Öyleyse tabii ki bu statükoda yeni bir anlatıcıya ihtiyaç duyuyor insanlar. Evet, “İki Arada” filmi siyasi alt yapıya sahip bir film. Ve Cem Yılmaz akıllı bir siyasi anlatı kurmuş. Kutuplar üstü bir siyasi anlatı kurmuş. Filmi kısaca özetlemek gerekirse ve tabii ki bundan sonrası spoiler içereceğini söylememize gerek bile yok… Ayzek isimli bir arabalı feribot çalışanıyla karşılaşıyoruz filmde. Tam bir kaybeden Ayzek, tam bir anti-kahraman. Üç tane ön dişi yok, ama yapabildiği tek şey çay dağıtmak ve çay dağıtırken de gülümsemek. Dişlerini yaptıracağı günü iple çekiyor, bunun için para biriktiriyor ama biriktirdiği para kaybolunca Ayzek, o sürekli gülmeye çalışan Ayzek ilk kötülüğünü yapıyor ve geminin kaptanının yüzüğünü çalıyor. Çünkü gemide çalışanların suçlu olduğunu düşünüyor ve onlara ödetmesi gerektiğini ve otuz iki diş gülümsemesi gerektiğini düşünüyor. Bu arada gemiye bir müfettiş geliyor çünkü gemi özelleştirilmiş ve Ayzek o müfettiş tarafından işten atılmamak için hem dişlerini yaptırıyor, geçici olarak yaptırıyor, hem de gittikçe hırslanıyor. Çünkü dişlerini yaptırınca özgüven kazanıyor. Hırsızlık yapınca ve hırsızlığı onun yanına kalınca daha da kötülük yapabileceğini düşünmeye başlıyor. Ve böyle olunca müfettişle işbirliğine giriyor. Kendi beraber, yıllardır beraber çalıştığı insanları müfettişe ispiyonlamaya başlıyor ve gittikçe yalnızlaşıyor. Güçleniyor ama kendini tek başına gemide bütün işleri yaparken buluyor.

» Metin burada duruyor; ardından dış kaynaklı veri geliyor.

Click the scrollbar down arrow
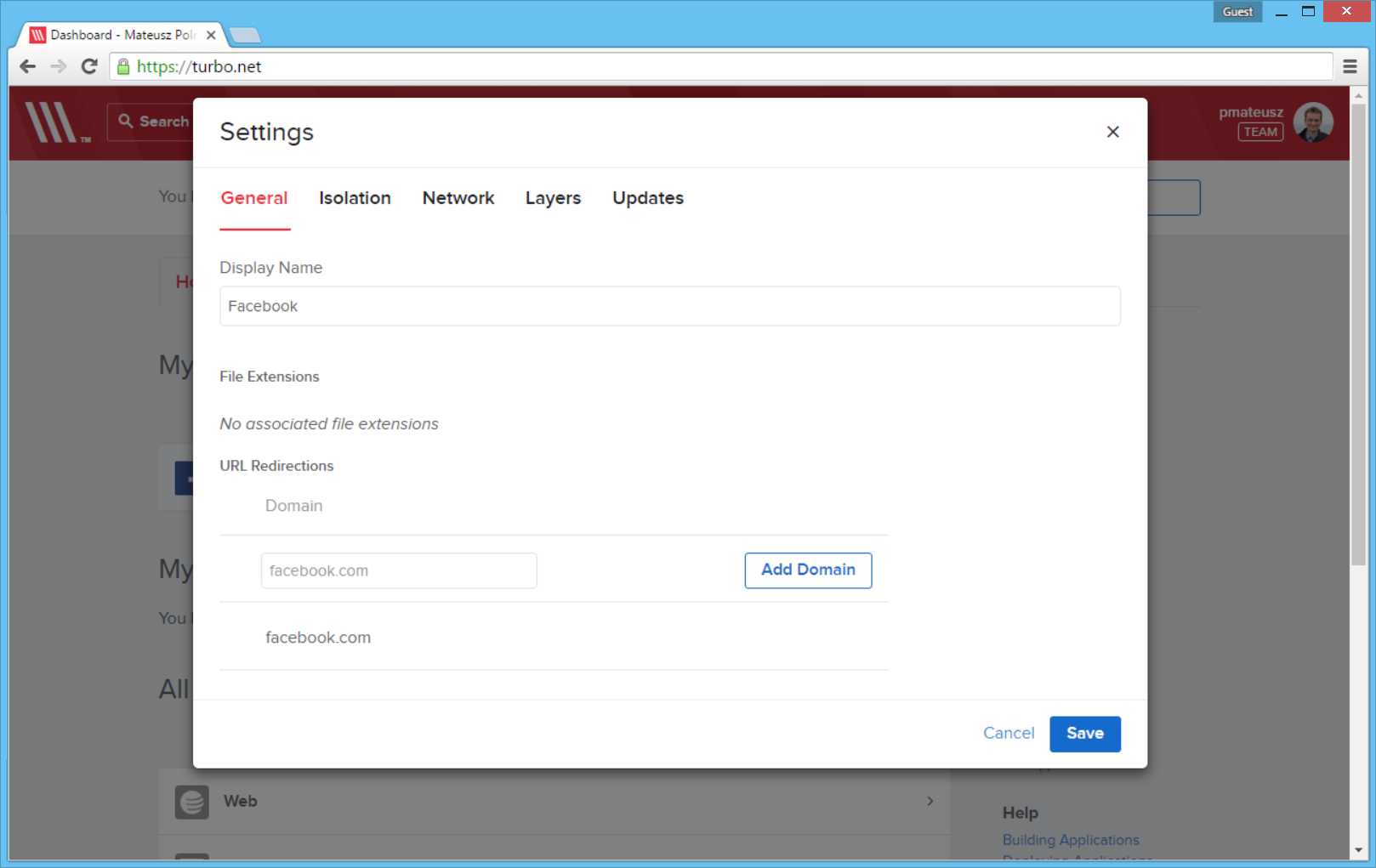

Ayzek etrafındaki herkesi işten attırıyor, böyle olunca da hem kaptanın üniformasını giymek zorunda kalıyor, hem çayları dağıtmak zorunda kalıyor, hem tostları yapmak zorunda kalıyor, hem de gemiyi kullanmak zorunda kalıyor. Bir tek adama dönüşüyor Ayzek ve tabii ki insanlığın, insanlığın sınırları, aklın sınırları ve enerjinin sınırları dolayısıyla bunların hepsini aynı anda yapamaz hale geliyor. Gabriel Garcia Marquez’in “Başkan Babamın Sonbaharı” kitabında gösterdiği gibi, o yalnızlık aslında Ayzek için gerçeklikten kopuş anlamına geliyor, bir başına kalmak anlamına geliyor. Ve evet Başkan baba sonbaharına giriyor ve günün sonunda sevdiği kızla karşılaştığında ve sevdiği kız bu kötülüklerin farkına vardığında “Ne var ki, herkes yapmıyor mu bunu” diyor. Fakat filmin sonunda şöyle güzel bir temenniyle bitiriyor Cem Yılmaz: Ayzek bir illüzyon görmekte, bir rüyanın içinde ve uyanınca müfettişin karşısına geçiyor ve biz hepimiz burada bir aile gibiyiz, kimseyi işten atmamalısınız diyor. Tabii ki Cem Yılmaz’ınki iyi niyet göstergesi. Gerçek hayatta tek adamların nasıl bir yaklaşımla halisünasyonlarından uyanacağını bilmek pek de kolay bir şey değil.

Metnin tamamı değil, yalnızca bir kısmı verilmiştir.